TEXT SHOWN:
◆ ◆ ◆ ◆

Greetings fellow gamers! I hope you all enjoyed last week’s analysis of D&D Alignments. Today I’m going to continue my ramblings on morality systems by talking about the Morality system in the Storytelling System as presented in the World of Darkness Core Rulebook.
Before I talk about this system, however, I’d like to address some things I’m not talking about. First, I’m not talking about the new Integrity system that has officially replaced Mortality as of the God Machine Chronicle rules update, and the reason I’m not talking about that is that while I understand the mechanics of Integrity, I’m not very clear on what those mechanics represent. I understand the difference between a character with a Morality of 7 versus a Morality of 5 (i.e. the latter is ok with behavior on par with arson, while the former isn’t), but I don’t really get what an Integrity score actually says about a character. So I’m sticking with the original Morality.
I’m also not going to talk very much about the alternatives to Morality in the games that share the World of Darkness setting. For example, while the mortal characters that the WOD book focuses on keep track of Morality (a measurement of how good of a person they are), the characters in Mage: the Awakening keep track of Wisdom (a measurement of how responsibly they use their magic). Mages, Vampires, Werewolves, Changelings, Prometheans, Geists, Mummies, and Demons all have their own traits which reflect concerns other than morality that are important to them. These alternate traits look a lot like Morality, but represent something different, so this discussion is focusing on Morality that matters to normal people and minor supernatural types, such as psychics or ritual magicians.
Ok, that shit’s out of the way, let’s talk mechanics!
If you’re not familiar with the Storytelling System used in the new World of Darkness games, the core mechanic is that your characters traits determine a pool of d10s that you get to roll. Each die that is an 8, 9, or 10 is a success, and the 10s get to be re-rolled for extra successes. The more successes you have, the more successful, you are. Most actions only require one success, but that’s not always the case.
A WOD character has a Morality rating from 1-10, with the average person having 7; in fact 7 is the starting value of the trait. You can increase Morality through experience points, and you lose Morality by committing “sins”. When your character does something bad, the Storyteller (i.e. GM) compares that action to this list found on page 91 of World of Darkness:
10 Selfish thoughts. (Roll five dice.)

◆ ◆ ◆ ◆

[Data records]
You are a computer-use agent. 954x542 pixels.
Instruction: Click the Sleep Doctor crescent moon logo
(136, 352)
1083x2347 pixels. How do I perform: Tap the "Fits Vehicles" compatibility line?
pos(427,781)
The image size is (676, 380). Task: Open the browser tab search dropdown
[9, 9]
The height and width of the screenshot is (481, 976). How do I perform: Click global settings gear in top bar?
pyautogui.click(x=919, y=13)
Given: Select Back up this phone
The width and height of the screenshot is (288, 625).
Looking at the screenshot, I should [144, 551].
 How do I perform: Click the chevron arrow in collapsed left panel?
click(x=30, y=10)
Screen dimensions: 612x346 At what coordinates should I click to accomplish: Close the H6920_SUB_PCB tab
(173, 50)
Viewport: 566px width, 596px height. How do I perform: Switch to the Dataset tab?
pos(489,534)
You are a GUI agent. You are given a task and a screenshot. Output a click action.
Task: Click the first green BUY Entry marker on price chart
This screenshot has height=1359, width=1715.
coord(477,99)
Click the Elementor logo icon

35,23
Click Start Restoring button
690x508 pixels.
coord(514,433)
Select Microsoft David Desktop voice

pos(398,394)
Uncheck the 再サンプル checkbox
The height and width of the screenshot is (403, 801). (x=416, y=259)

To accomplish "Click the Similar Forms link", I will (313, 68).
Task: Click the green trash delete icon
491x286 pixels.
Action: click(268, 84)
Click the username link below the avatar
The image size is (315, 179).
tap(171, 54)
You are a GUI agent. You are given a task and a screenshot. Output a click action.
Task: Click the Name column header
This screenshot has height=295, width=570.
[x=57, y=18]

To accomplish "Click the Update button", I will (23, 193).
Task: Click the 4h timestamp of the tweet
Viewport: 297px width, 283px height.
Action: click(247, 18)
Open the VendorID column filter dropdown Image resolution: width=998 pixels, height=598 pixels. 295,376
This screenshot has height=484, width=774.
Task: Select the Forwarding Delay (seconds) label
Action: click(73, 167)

◆ ◆ ◆ ◆

WRITTEN INSTRUCTION: Return the passage of the World of Darkness Morality post above between "Ok, that shit’s" and "(Roll five dice.)", inclusive, copied word for word.

ANSWER TO THE EXERCISE:
Ok, that shit’s out of the way, let’s talk mechanics!
If you’re not familiar with the Storytelling System used in the new World of Darkness games, the core mechanic is that your characters traits determine a pool of d10s that you get to roll. Each die that is an 8, 9, or 10 is a success, and the 10s get to be re-rolled for extra successes. The more successes you have, the more successful, you are. Most actions only require one success, but that’s not always the case.
A WOD character has a Morality rating from 1-10, with the average person having 7; in fact 7 is the starting value of the trait. You can increase Morality through experience points, and you lose Morality by committing “sins”. When your character does something bad, the Storyteller (i.e. GM) compares that action to this list found on page 91 of World of Darkness:
10 Selfish thoughts. (Roll five dice.)